Compte tenu de la ténacité des «chemises rouges», les affrontements risquent de se poursuivre toute la nuit et peut-être ces prochains jours même si les militaires parviennent à investir le «camp» des manifestants protégé par des barricades de bambous affûtés et de pneus. Car il s’agit de savoir qui est encerclé. Beaucoup d’habitants de la capitale – où vivent des millions de travailleurs venus des provinces – révoltés par l’utilisation de la force par le gouvernement viennent à la rescousse des manifestants. L’impopularité du régime dirigé par le premier ministre Abhisit Vejjajiva est patente parmi beaucoup de Bangkokois de milieu modeste. «Ces militaires feraient mieux d’aller se battre dans le sud [où sévit une insurrection séparatiste]», lance un serveur de restaurant en observant les heurts à travers les grilles de son établissement.

Les «chemises rouges», partisans de l’ancien premier ministre Thaksin Shinawatra, souhaitent qu’il revienne au pouvoir et réinstaure les programmes sociaux qu’il avait lancés pendant sa période à la tête du pays entre 2001 et 2006: fonds d’emprunts villageois, couverture sociale universelle et quasi gratuite, soutien aux riziculteurs… Au-delà de la personne de Thaksin, les manifestants, pour la plupart issus de la petite bourgeoisie de province, en ont assez d’être méprisés par les «élites», ces aristocrates surannés de Bangkok qui exhibent leur titre de noblesse, ou ces bureaucrates condescendants, habitués à jouer de leur pouvoir.
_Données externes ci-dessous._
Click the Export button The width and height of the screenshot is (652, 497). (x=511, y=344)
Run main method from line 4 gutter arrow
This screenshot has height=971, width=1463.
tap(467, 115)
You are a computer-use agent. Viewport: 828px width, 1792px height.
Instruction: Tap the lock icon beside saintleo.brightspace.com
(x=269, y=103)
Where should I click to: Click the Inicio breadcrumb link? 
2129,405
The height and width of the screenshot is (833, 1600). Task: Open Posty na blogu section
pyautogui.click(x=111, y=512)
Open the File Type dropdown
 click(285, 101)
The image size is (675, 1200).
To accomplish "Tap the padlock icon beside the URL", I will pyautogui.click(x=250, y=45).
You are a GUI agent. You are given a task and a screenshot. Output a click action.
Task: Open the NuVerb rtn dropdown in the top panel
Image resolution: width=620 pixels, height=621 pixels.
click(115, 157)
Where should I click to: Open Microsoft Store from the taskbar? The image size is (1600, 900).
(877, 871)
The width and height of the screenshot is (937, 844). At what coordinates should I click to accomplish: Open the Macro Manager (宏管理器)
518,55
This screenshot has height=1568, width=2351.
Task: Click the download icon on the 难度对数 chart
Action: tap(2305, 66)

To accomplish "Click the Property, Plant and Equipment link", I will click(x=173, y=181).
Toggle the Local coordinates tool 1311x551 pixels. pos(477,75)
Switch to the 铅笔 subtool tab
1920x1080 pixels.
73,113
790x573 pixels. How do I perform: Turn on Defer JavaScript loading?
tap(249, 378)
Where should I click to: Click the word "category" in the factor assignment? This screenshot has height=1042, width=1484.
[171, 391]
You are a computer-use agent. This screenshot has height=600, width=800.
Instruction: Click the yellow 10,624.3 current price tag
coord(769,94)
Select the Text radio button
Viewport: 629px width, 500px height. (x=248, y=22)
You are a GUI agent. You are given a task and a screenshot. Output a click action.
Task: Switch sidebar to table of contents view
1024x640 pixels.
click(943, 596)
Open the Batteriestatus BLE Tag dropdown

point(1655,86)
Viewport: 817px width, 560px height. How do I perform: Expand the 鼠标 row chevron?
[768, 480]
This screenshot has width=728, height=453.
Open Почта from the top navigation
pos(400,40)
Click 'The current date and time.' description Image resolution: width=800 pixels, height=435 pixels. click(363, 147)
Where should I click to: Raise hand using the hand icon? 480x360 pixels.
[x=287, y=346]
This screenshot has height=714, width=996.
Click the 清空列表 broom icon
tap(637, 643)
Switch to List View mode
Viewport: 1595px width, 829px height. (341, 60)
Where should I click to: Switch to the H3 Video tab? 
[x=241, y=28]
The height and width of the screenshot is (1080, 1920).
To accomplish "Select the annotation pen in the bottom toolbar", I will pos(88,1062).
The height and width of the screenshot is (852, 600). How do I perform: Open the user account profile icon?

Ces ruraux en voie d’urbanisation, qui ont pris conscience de leur poids politique avec Thaksin, veulent avoir voix au chapitre dans la gestion du pays. Thaksin, renversé par un coup d’Etat en 2006, condamné à 2 ans de prison pour corruption et exilé depuis 2008, souhaite, quant à lui, récupérer une partie de sa fortune confisquée en février dernier sur décision de la Cour suprême.

Alors que la nuit tombe, un des leaders des «chemises rouges», Nathawut Saikua, avertit qu’une «grande tragédie» va frapper le pays dans les prochaines heures. Quelques instants plus tard, une pluie de grenades lacrymogènes s’abat sur l’estrade qu’il vient de quitter. Panique et confusion dans le camp des «chemises rouges».

Le calme revenu, des bonzes montent sur l’estrade et récitent les lancinantes tirades en pali du canon bouddhique. Quelques milliers de manifestants prient avec eux en joignant les mains. Jatuporn Prompan, un autre leader, brutal en paroles et en actes, exige au micro la dissolution immédiate du parlement et le retrait des troupes. Mais lui-même ne semble pas y croire. Dans la Cité des Anges (nom de Bangkok en thaï) où résonnent les échos des combats de rue, une longue nuit commence pour les «chemises rouges».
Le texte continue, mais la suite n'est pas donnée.